===== DATA FOR THE TASK
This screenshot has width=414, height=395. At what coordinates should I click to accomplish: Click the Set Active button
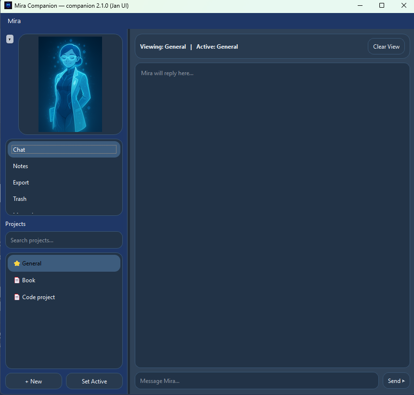pyautogui.click(x=94, y=381)
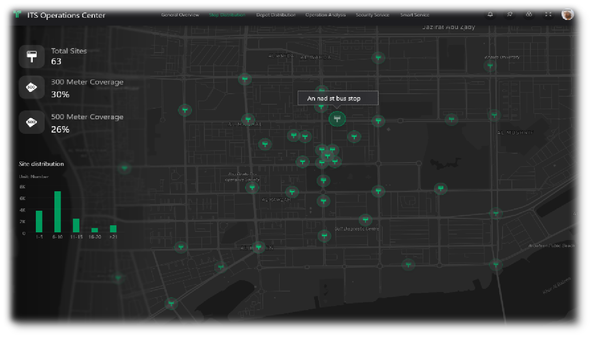
Task: Select the highlighted An nad st bus stop marker
Action: point(337,118)
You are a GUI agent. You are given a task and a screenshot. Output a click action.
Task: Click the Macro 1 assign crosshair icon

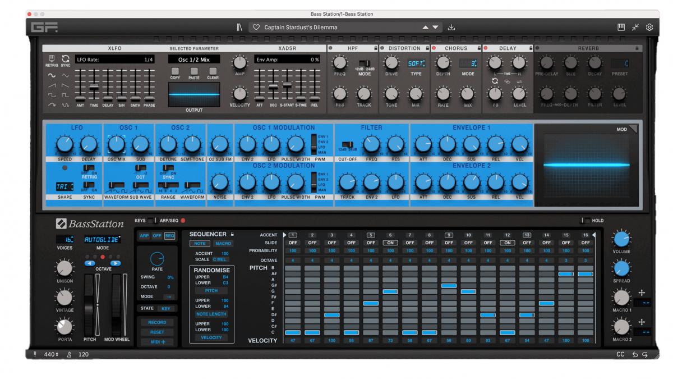pyautogui.click(x=642, y=293)
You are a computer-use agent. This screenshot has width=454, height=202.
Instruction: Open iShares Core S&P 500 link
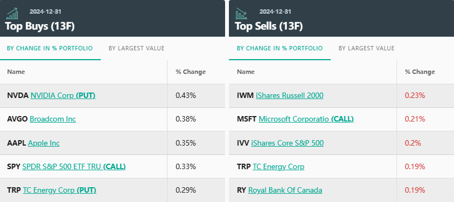tap(288, 143)
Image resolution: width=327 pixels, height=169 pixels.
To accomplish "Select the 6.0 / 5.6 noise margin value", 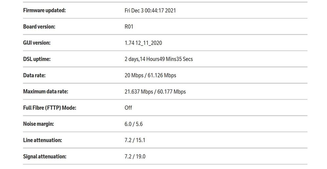I will coord(134,124).
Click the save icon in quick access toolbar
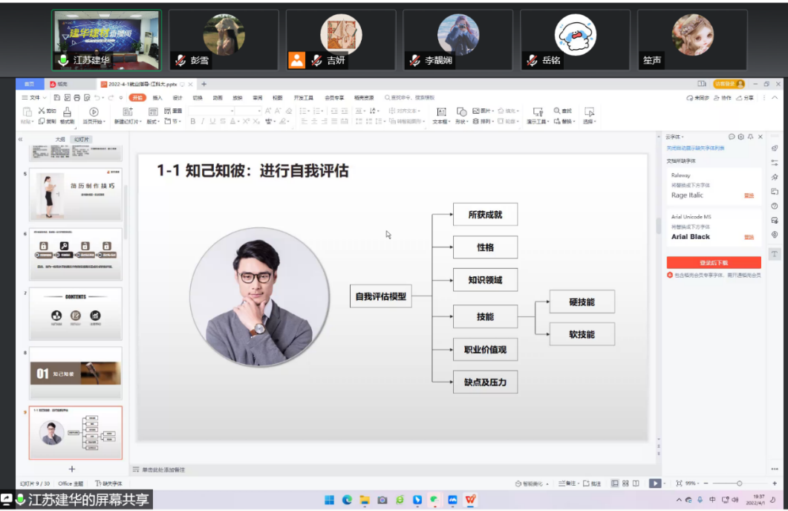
==========
**WHAT YOU NEED TO DO:**
What is needed is every line from the data above that includes the string "agent", copied out.

**TASK OUTPUT:**
You are a GUI agent. You are given a task and a screenshot. Output a click action.
You are a computer-use agent. This screenshot has width=454, height=202.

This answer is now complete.